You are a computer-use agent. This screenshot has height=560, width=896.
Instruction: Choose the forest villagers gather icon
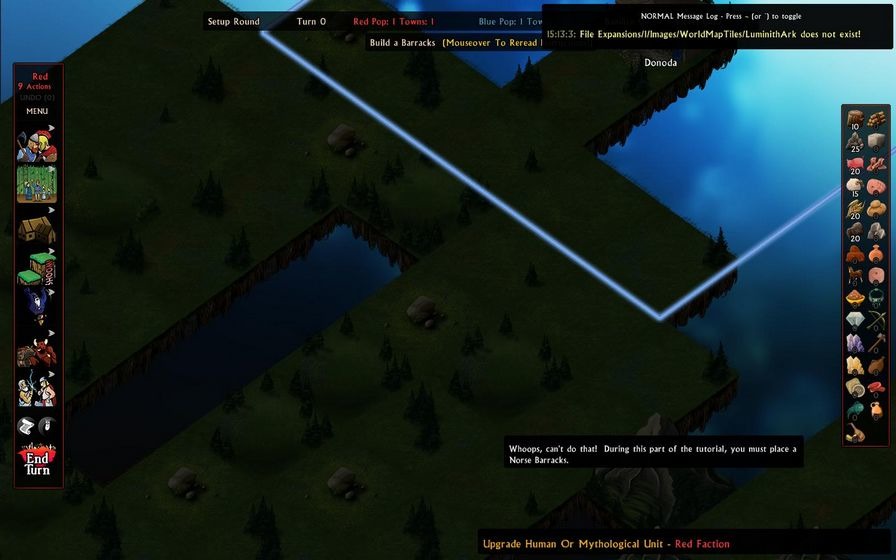click(x=37, y=184)
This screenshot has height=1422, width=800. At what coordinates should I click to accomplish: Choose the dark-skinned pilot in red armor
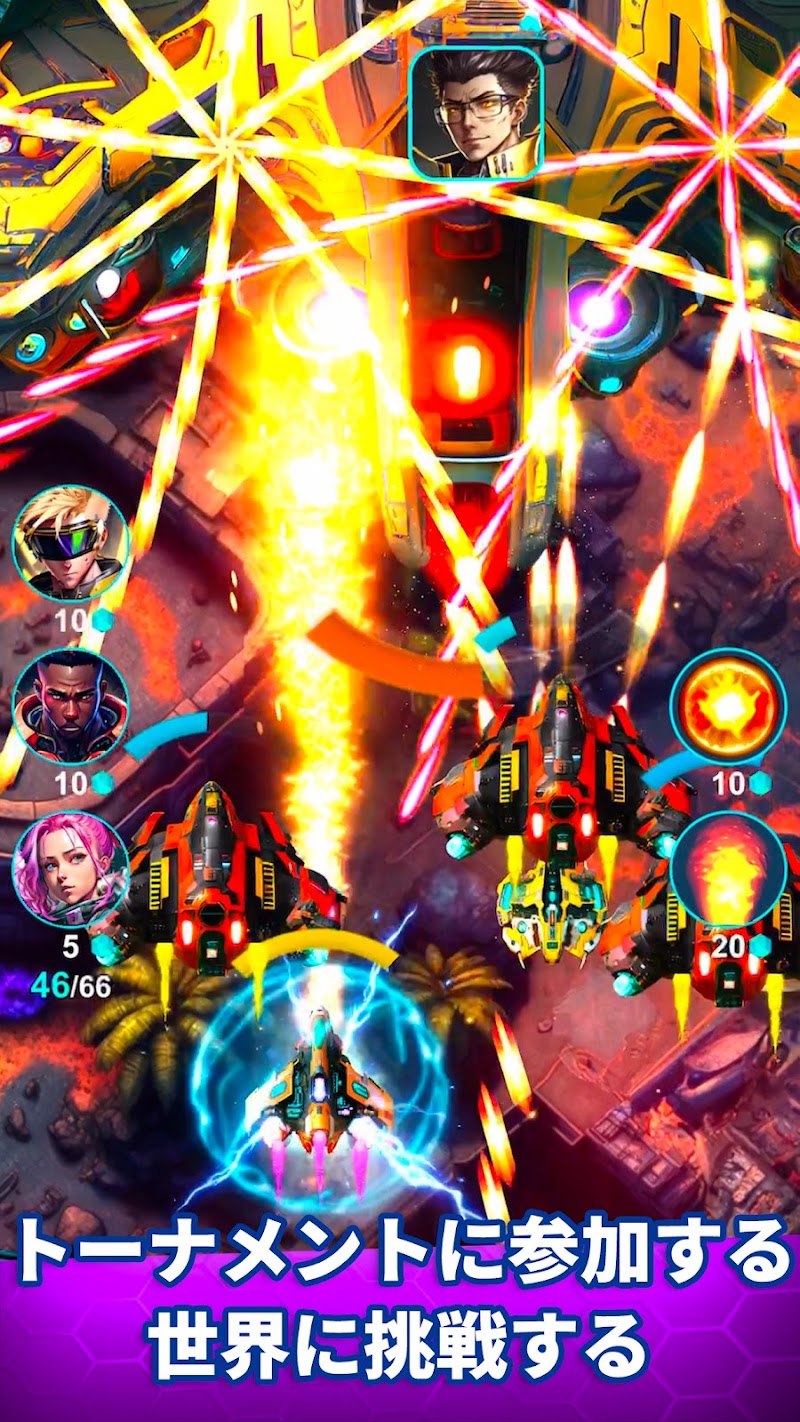click(70, 706)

####################

Short task> Copy the rows above word for word, omitting the pictures.

Output of the task>
You are a computer-use agent. This screenshot has height=560, width=896.
Instruction: Choose the forest villagers gather icon
click(x=37, y=184)
This screenshot has height=1422, width=800. At what coordinates should I click to accomplish: Choose the dark-skinned pilot in red armor
click(70, 706)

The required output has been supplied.